With these changes, the Windows build now completes for me.
Reply
#19
Great! Thank you, now at least we have confirmation that it compiles on windows.
Reply
#20
So it has become a sad running gag for me to say that I had lots of stuff to do, not much time but getting back to DXX-Rebirth as soon as possible.

And it never happens. And you are right be being a bit angry. This project has always been a hobby to me and I never realized how lucky I was to actually have time to dedicate to it.

But quite a few of you still come here and haven't abandon it, yet. This is so awesome and I like to thank you for this. I really got some awesome fans out there and there is nothing I could say to pay this respect. Just: Thank you - you guys are GREAT!

Now of course even tho I was not available, the work went on. There are now quite few developers on the project - most importantly kp taking care of a LOT of the internals of the engine and Matt who's tirelessly working on the new tracker.

And now I try to get myself back in the mix again as well. I did some smaller things in the past weeks - mostly on the physics and it's coming along slowly but steadily (many thanks to Trent Hawkins helping me here). And I know: I repeat myself again.

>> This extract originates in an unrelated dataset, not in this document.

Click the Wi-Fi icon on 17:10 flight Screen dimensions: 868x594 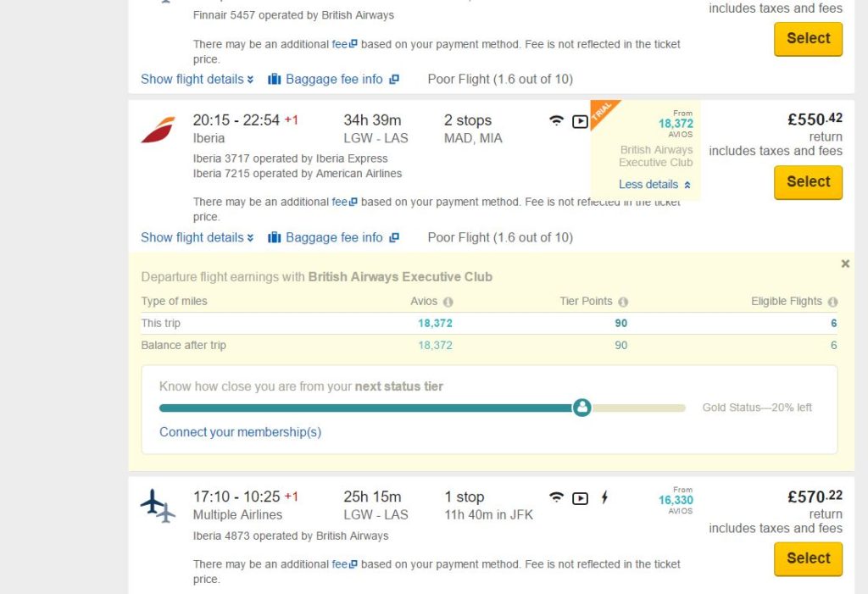[x=556, y=497]
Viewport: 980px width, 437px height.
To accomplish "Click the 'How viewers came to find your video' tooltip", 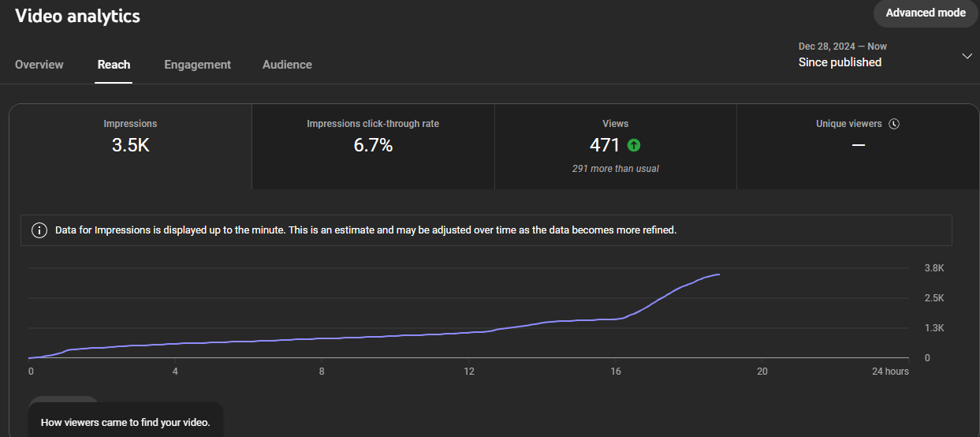I will click(125, 423).
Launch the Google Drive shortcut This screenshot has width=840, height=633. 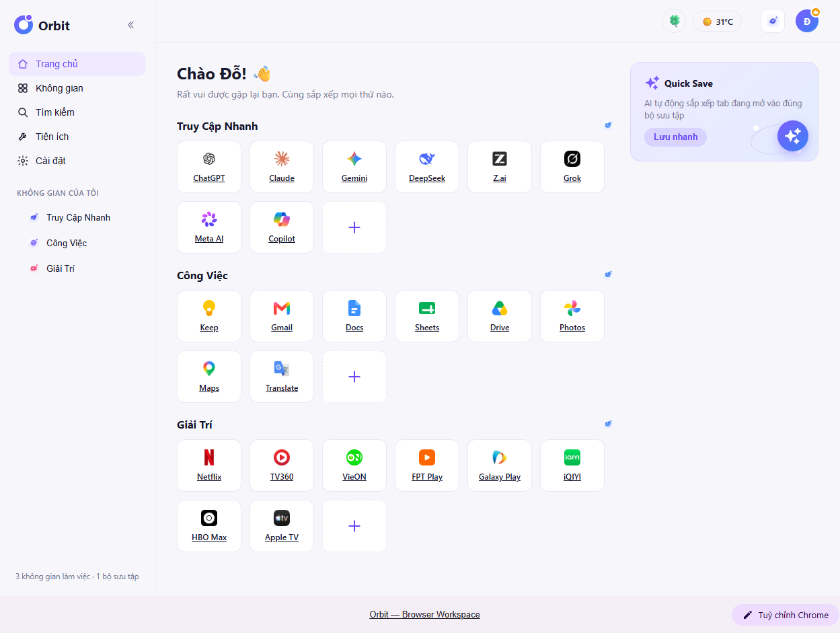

I must be honest with you as I must be honest with me: Not having much time doesn't mean I have no time at all. I surely could invest some time in front of the keyboard but it has always also been a thing of motivation. Which was on an all day low. There's no point in denying that. If I don't have any FUN in programming, there won't be and real progress from me anyways.

But seeing you guys still lurking in the forums now put a smile on my face as I really expected some kind of a wasteland here. And it's not. This and my recent contacts with a certain Indie developer I think now got me moving again.

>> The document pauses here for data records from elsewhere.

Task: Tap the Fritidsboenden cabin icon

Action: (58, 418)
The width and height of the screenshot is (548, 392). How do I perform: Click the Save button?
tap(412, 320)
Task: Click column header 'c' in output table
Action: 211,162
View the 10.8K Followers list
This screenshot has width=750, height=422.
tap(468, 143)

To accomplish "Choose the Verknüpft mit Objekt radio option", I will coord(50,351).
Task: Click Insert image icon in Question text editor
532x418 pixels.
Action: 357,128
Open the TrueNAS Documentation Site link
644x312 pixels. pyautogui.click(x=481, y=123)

So lets see if I can do that.

Now I am perfectly aware this wasn't the most ... professional post. Let's say it like it is: I am merely human. And I see no point in not being honest about that. I DO hope you understand my reasoning a little bit. If not, that is fine. But if you do: THANK YOU! YOU ARE AWESOME. Smile

[Image: anewhope.png]
The greatest pleasure in life is to do what people say you cannot do.
Uhm... Honey, there's a head in the toilet!